By Steve Barrow, Principal, Sagiens Advisors | September 22, 2016

The promise of IoT describes a future where common physical objects (things) are connected to the Internet and are able to communicate and react to one another.  Connected things become more valuable as their state and context is digitized and becomes relatable to other things.  Controlled interactions between these things leads to ambient intelligence, which allows a network of things to react and adapt to the changing environment around them.
Pros of platforms

IoT is implemented as a platform, typically platform as a service (PAAS).  Platforms are typically industry domain specific and a restaurant IoT buyer should look for a purpose-built restaurant specific platform when making a buying decision. A well-rounded platform should have offerings in three key areas: developer tools (SDKs and APIs), out of the box integrations (BI, POS, ERP, other platforms), and connections management (sensors and gateways).  Data will flow through the platform through one of those modes. 

The power of the platform lies in that once a connection to the platform is made for a particular system, then connections to all platform-enabled systems are available through the platform. For example, consider a platform with 15 systems.  Without a platform, interconnecting all 15 of these systems to each other would require 165 integrations (15x15) to be written.  Using a platform would only require each system to be integrated once to the platform, resulting in 15 integrations (15x1) to be built.  Further efficiencies can be realized when the platform handles data management and security globally, rather than requiring each system to manage and enforce its own data management and security policies. 

IoT applications in foodservice
IoT currently has a relatively slow adoption in restaurants, but platforms are being developed and the technology is poised to be disruptive. IoT can provide measurable efficiencies to restaurant operators and will begin to define interactions among vendors, employees, and customers with applications that are scalable, durable and have a reduced time to market.

Commercial kitchen equipment market. In this area, IoT provides opportunities to collect operational data from sensor-equipped devices and deliver this information to a platform where rules and analytics can be applied to make the data actionable.  IoT benefits include optimization of equipment usage patterns for efficient energy utilization and reducing unplanned equipment downtime by predicting failures and service outages and recommending proper corrective actions. 

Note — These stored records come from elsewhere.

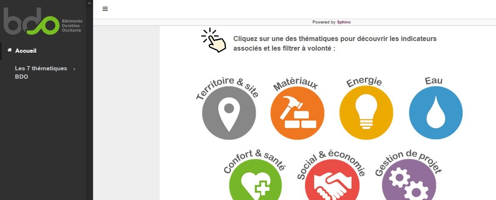
Task: Click the home icon beside Accueil
Action: 10,50
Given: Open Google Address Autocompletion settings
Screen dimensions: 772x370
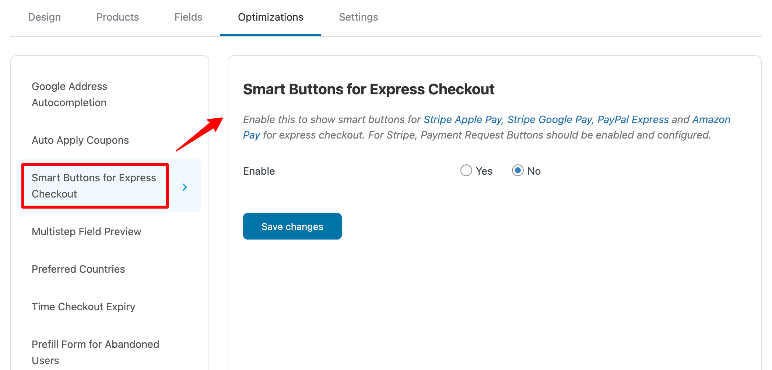Looking at the screenshot, I should pos(69,94).
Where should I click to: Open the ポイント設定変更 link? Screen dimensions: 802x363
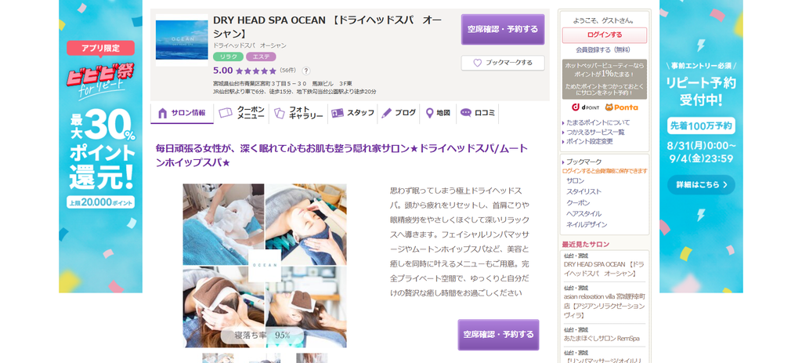pyautogui.click(x=589, y=141)
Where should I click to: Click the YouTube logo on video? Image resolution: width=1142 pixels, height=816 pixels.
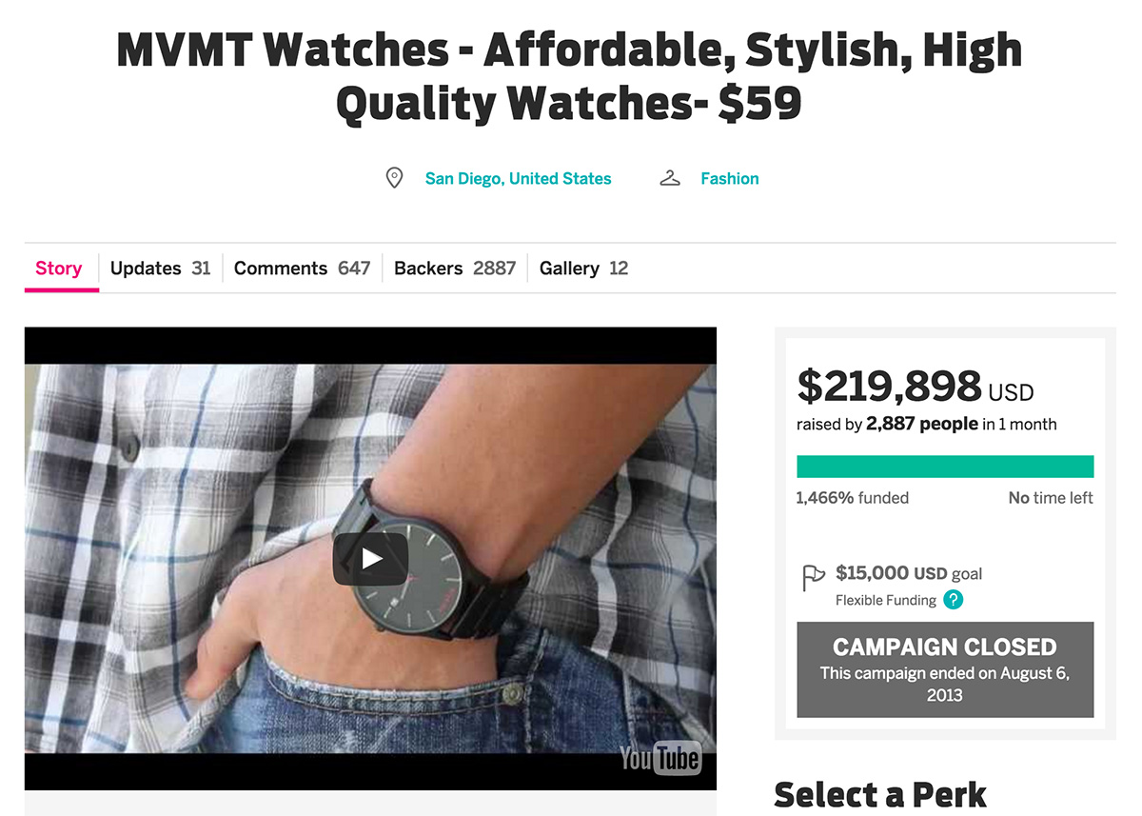click(660, 758)
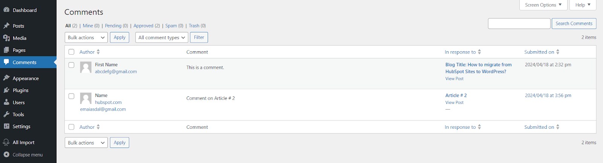This screenshot has width=603, height=163.
Task: Tick the checkbox for First Name comment
Action: pyautogui.click(x=71, y=65)
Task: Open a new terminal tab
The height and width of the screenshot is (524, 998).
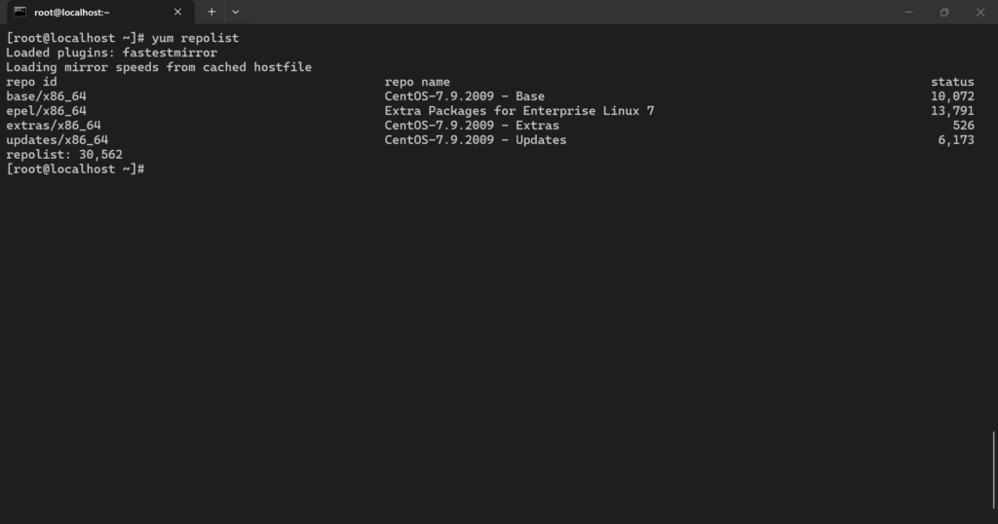Action: pyautogui.click(x=211, y=12)
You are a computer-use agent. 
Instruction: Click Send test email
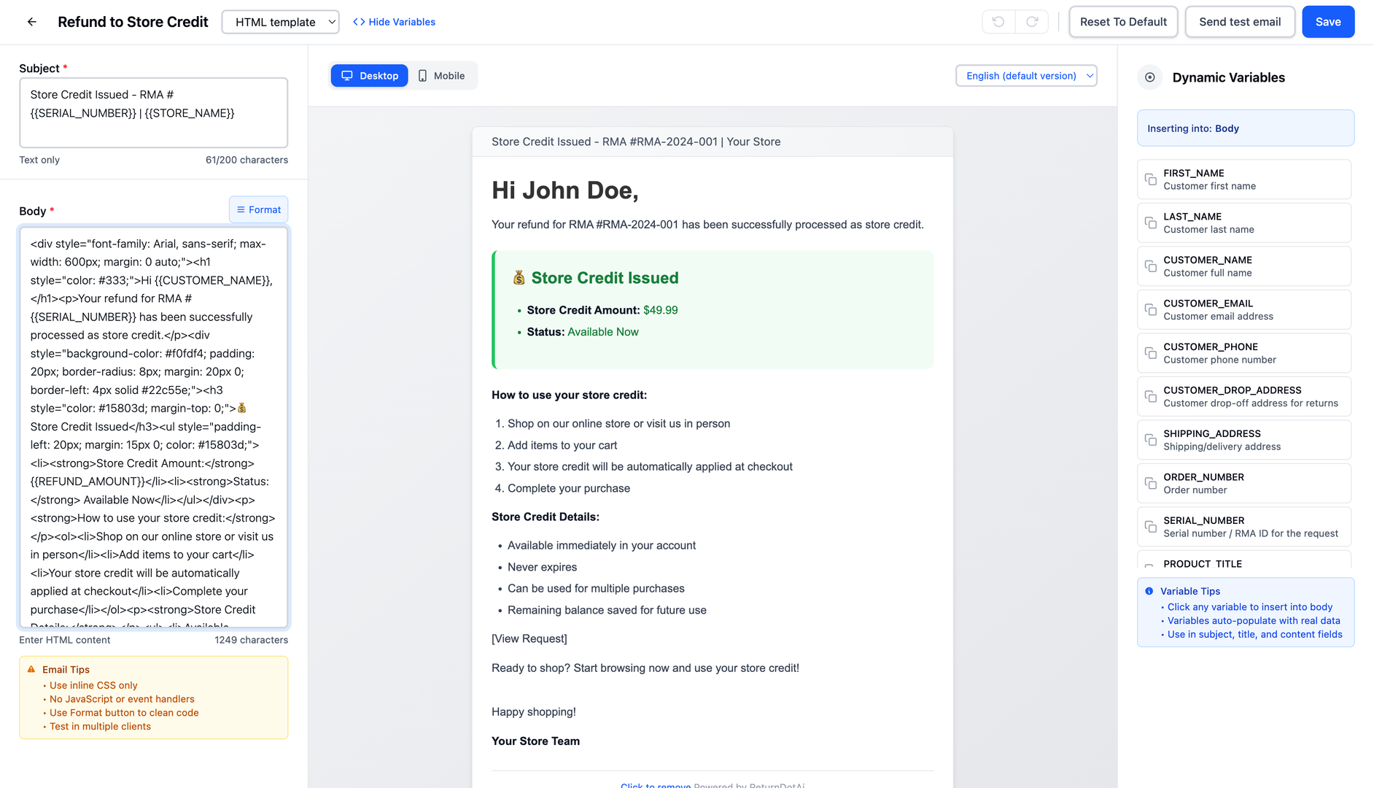coord(1239,22)
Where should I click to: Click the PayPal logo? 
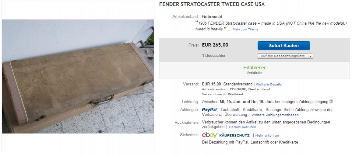click(x=209, y=109)
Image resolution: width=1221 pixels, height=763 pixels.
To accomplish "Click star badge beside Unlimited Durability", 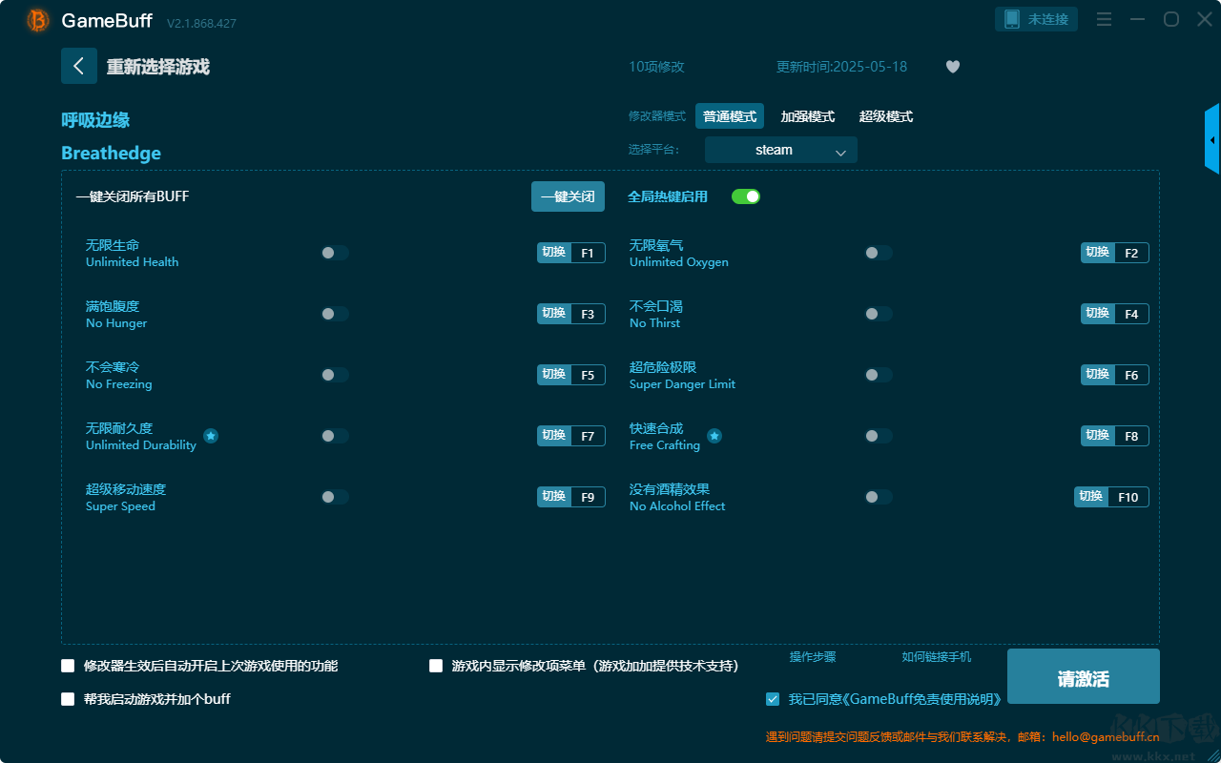I will 211,436.
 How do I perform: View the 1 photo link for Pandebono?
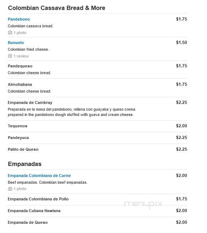tap(20, 33)
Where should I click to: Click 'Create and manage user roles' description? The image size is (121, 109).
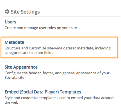pyautogui.click(x=41, y=28)
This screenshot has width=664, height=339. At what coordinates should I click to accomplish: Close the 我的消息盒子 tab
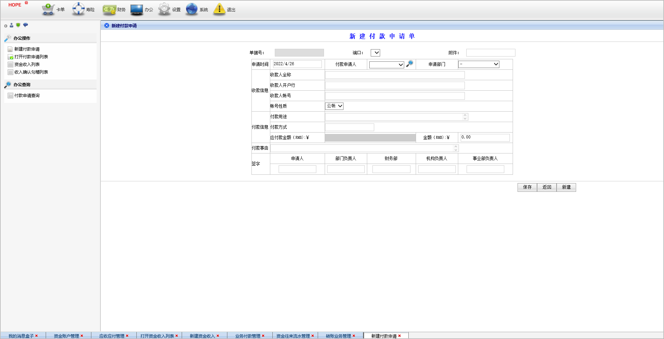36,336
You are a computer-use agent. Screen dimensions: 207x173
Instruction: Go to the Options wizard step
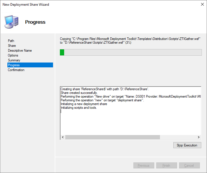pos(13,55)
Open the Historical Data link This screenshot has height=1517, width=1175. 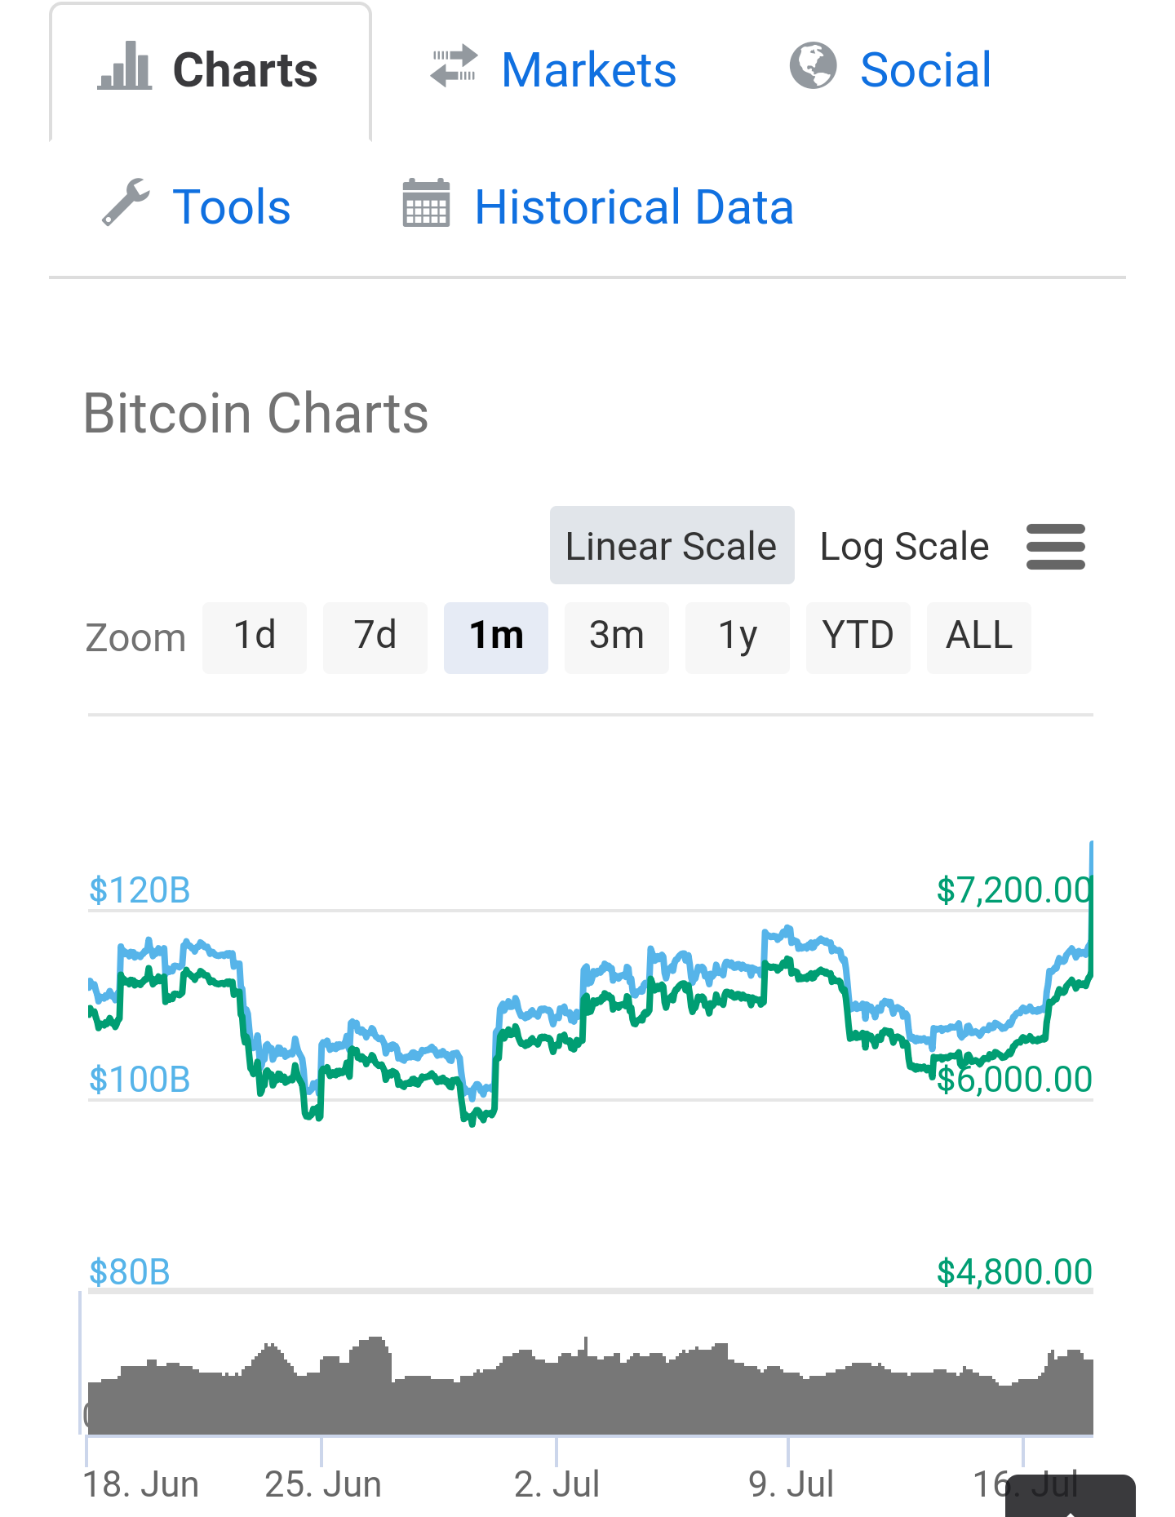click(x=633, y=207)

Food safety.  There are many time- and temperature-tracking software vendors available to restaurant operators which can reliably track temperatures on kitchen equipment, log entries for audit review and alert operators when an out of range temperature event occurs.  However, these systems could become more powerful if exposed to an IoT connected infrastructure.  For example, an RFID tag on a case can be tied to temperature sensors in the distributor’s truck to insure the case is in temperature during its entire life cycle.  The platform can then tie a restaurant’s inventory back to temperature logs from the distributor to give a complete picture of the temperature controls around the product.  Additionally, the platform can tie USDA recalls and product advisories directly into the restaurant inventory, providing further assurance that products are safe.